The new rule forbidding players in Gaelic football from passing back to the goalkeeper after receiving a kickout has received a mixed reaction from Dublin manager Dessie Farrell and his Tyrone counterpart, Mickey Harte.
Motion Six was voted in at 9.36pm on Friday night, just as the count for the new president-elect was being totted up, and it scraped in with 62% of the vote, with a margin of 60% required.
"I actually think that's a good rule change," said Farrell after seeing his side beaten by the Red Hands at Healy Park. "It's squeezing the thing up. You can see in situations where teams want to run down the clock, they've got their advantage and the use of the goalkeeper becomes quite apparent in that way.
"It just makes it more interesting."
Proposed by the Raheens club in Kildare, it didn't meet with the favour of Harte.
"It's time for another rule change, isn't it? The referees are getting used to the ones that are there, so give them a couple more," he said with tongue in cheek.
"It may incentivise teams to press but I don't know what the criteria was for the people who brought it in, what they had in mind. Everything like that, players adjust and do whatever is required to live with the rule."
The new rule will be in effect in time for the beginning of the provincial Championships, just nine weeks away, without any trial period.
Usually rules are given a period of time such as the pre-season competitions for some road-testing, but the fact that this one hasn't puzzles Harte.
"There's no point in me talking about the people who make rules because they make them anyway, and as many as they want. They don't always consult with people on the ground over whether these are sensible rules or not - that's a fact," he stated.
As to whether it might have been brought in after last weekend for the last two rounds of National League games, Harte added: "That's what I'm telling you, they don't consult the people on the ground who would be able to tell whether this is a sensible thing to do or not.
"They just bring these in. That happens, we can do nothing about it."
Tyrone goalkeeper Niall Morgan, a player who routinely joins in attacks after playing a short give-and-go from a kickout, declared himself unimpressed with the development.
"For me, I don't understand why people who don't play the game get to make the decisions on what players have to do," said the Edendork man after nailing four frees in a man-of-the-match performance during their win over Dublin.
"I know the Gaelic Players' Association have two delegates at a meeting representing the players and to me it doesn't make sense.
"There is a group of men, maybe retired, who might not have played football to a decent level. They get to decide what the rules are for the current players.

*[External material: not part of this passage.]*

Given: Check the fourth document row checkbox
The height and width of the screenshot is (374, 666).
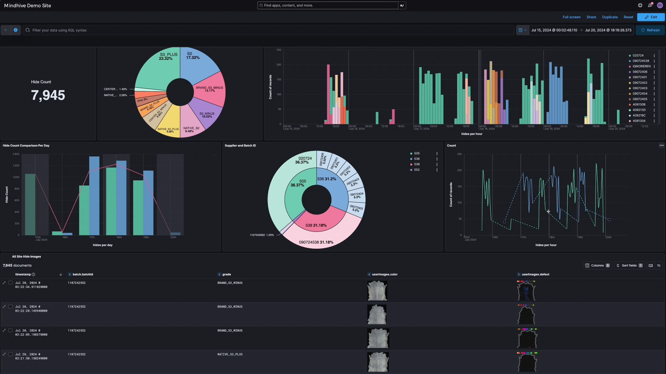Looking at the screenshot, I should (10, 354).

"Just leave the game as it is for a while at least. Hurling seems to vote against change, they like their game the way it is, but we vote against our own game."
On Saturday night, Tyrone surrendered the Dublin kickout by flooding everyone in their own defence at times in the second half. The short kickout is an established tactic of many teams and they will now have to readjust ahead of Championship football.
"We have to deal with all the rule changes as they come in," said Morgan. "We don't get to decide the rule changes. It's like anything in life, no matter what rule changes, you have to get on with the job and find a different way around it."
Pointing to the natural evolution of the position, he continued: "To me, goalkeeping has changed vastly in the last 10 or 12 years, with (Stephen) Cluxton coming along, then myself, Rory (Beggan), Graham Briody, Shaun Patton as well. We are all trying to make goalkeepers want to play.
"I don't think they are going to be content in Croke Park until we are just lumping it out long between the midfielders. I think the next thing they are going to try to implement is the kickout has to pass the 45m line like in International Rules.
"I don't think they take into consideration the club footballers, the club referees."